L'initiative revient au laboratoire Œnofrance qui a souhaité développer la méthode ancestrale dans le Pays nantais pour attirer une nouvelle clientèle dans les caveaux de vente. « La jeune génération a l'habitude de boire des bulles avec beaucoup de sucre. Les méthodes ancestrales sont une porte d'entrée pour les amener au vin », argumente Marlise Guérin, d'Œnofrance Val de Loire, à Tournebride (Loire-Atlantique). Avec l'appui des Vignerons indépendants, ce laboratoire a proposé aux viticulteurs une méthode adaptée aux caractéristiques du vignoble. Une vingtaine de producteurs ont tenté l'expérience cette année, parmi lesquels Dominique Hardy, qui exploite 38 ha de vigne au domaine de la Grange, à Mouzillon (Loire-Atlantique), et vend 80 % de sa production en bouteille. « Je suis parti avec le gamay, car je voulais un vin à petit degré, indique-t-il. Du point de vue réglementaire, je produis un Vins mousseux de qualité de type aromatique (VMQTA) dont le degré minimal est fixé à 7,5 % vol. Avec les autres cépages, je tombais dans la catégorie des vins mousseux, dont le degré minimal est de 9 % vol. Pour cette première année, j'ai vinifié 20 hl qui ont donné 3 000 bouteilles d'une nouvelle cuvée que j'ai baptisée Oser (prix de vente au caveau : 8 € la bouteille). Le produit plaît bien, c'est un bon complément de gamme. Mais je vais attendre de voir comment il évolue avant d'augmenter les quantités. »

L'indice de prise de mousse, un outil utile

Mis au point il y a une quinzaine d'années par l'Inra de Montpellier avec le syndicat des producteurs de méthode ancestrale de Limoux, l'indice de prise de mousse est un précieux outil. Il permet d'apprécier la fermentescibilité des vins avant la prise de mousse.

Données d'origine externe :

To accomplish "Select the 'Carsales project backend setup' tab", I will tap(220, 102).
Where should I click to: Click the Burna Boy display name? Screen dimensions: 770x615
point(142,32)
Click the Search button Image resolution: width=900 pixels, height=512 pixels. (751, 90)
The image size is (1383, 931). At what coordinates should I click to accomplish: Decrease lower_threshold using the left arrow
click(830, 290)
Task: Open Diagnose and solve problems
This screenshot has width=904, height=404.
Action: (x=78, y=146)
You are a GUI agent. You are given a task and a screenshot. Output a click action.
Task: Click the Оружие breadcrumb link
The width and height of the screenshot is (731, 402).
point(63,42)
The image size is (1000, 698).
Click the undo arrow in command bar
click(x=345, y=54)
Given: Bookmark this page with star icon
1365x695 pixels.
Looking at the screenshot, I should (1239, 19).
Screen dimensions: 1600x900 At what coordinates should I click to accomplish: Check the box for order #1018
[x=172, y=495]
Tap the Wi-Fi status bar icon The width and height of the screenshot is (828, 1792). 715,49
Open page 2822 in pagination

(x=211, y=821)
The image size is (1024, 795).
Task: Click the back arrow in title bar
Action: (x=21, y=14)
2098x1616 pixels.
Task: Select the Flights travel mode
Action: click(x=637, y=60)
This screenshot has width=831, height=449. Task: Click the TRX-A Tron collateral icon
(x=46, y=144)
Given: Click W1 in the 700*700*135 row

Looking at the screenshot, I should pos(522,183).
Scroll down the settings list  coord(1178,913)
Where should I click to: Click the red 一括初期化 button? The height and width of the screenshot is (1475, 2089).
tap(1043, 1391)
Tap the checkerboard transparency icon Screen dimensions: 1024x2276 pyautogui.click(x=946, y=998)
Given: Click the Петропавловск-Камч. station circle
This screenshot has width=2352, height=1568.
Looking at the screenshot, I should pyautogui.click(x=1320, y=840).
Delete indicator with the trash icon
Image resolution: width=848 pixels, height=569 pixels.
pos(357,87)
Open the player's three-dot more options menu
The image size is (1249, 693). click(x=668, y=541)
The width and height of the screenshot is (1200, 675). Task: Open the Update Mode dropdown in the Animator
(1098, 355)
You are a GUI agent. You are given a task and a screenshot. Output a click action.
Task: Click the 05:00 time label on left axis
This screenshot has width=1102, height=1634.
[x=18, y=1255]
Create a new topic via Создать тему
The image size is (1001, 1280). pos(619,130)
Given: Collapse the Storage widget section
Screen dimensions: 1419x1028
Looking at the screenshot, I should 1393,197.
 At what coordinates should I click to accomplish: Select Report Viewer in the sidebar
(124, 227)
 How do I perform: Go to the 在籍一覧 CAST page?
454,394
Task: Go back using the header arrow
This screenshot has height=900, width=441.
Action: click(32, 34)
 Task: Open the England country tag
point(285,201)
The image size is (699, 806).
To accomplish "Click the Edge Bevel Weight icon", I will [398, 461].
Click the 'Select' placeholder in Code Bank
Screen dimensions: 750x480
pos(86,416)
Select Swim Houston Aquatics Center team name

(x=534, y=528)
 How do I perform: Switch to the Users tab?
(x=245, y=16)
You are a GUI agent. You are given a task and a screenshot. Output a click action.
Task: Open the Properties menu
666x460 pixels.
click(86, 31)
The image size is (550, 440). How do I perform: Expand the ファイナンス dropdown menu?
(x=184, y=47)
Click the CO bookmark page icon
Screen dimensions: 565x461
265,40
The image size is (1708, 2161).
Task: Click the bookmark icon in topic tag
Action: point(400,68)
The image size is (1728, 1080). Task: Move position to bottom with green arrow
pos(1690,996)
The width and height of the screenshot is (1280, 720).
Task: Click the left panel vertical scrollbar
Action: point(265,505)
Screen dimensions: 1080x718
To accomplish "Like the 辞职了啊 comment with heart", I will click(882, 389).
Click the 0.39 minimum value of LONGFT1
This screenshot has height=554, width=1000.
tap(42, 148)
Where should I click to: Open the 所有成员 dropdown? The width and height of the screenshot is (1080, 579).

« Nous le réalisons avant le collage, juste après l'arrêt de la première fermentation », explique Guilhem Marty, le directeur technique des caves Sieurs d'Arques. Le test consiste à mesurer la consommation du sucre résiduel en conditions standardisées. S'il est inférieur à 10, la prise de mousse sera difficile. Mieux vaut assembler ce moût avec un autre dont l'indice est plus élevé. Si l'indice est compris entrez 10 et 20, la prise de mousse devrait s'effectuer dans les meilleures conditions. Si l'indice est supérieur à 20, la prise de mousse risque d'être trop rapide. Il convient de poursuivre la fermentation en cuve pour revenir à un indice inférieur à 20.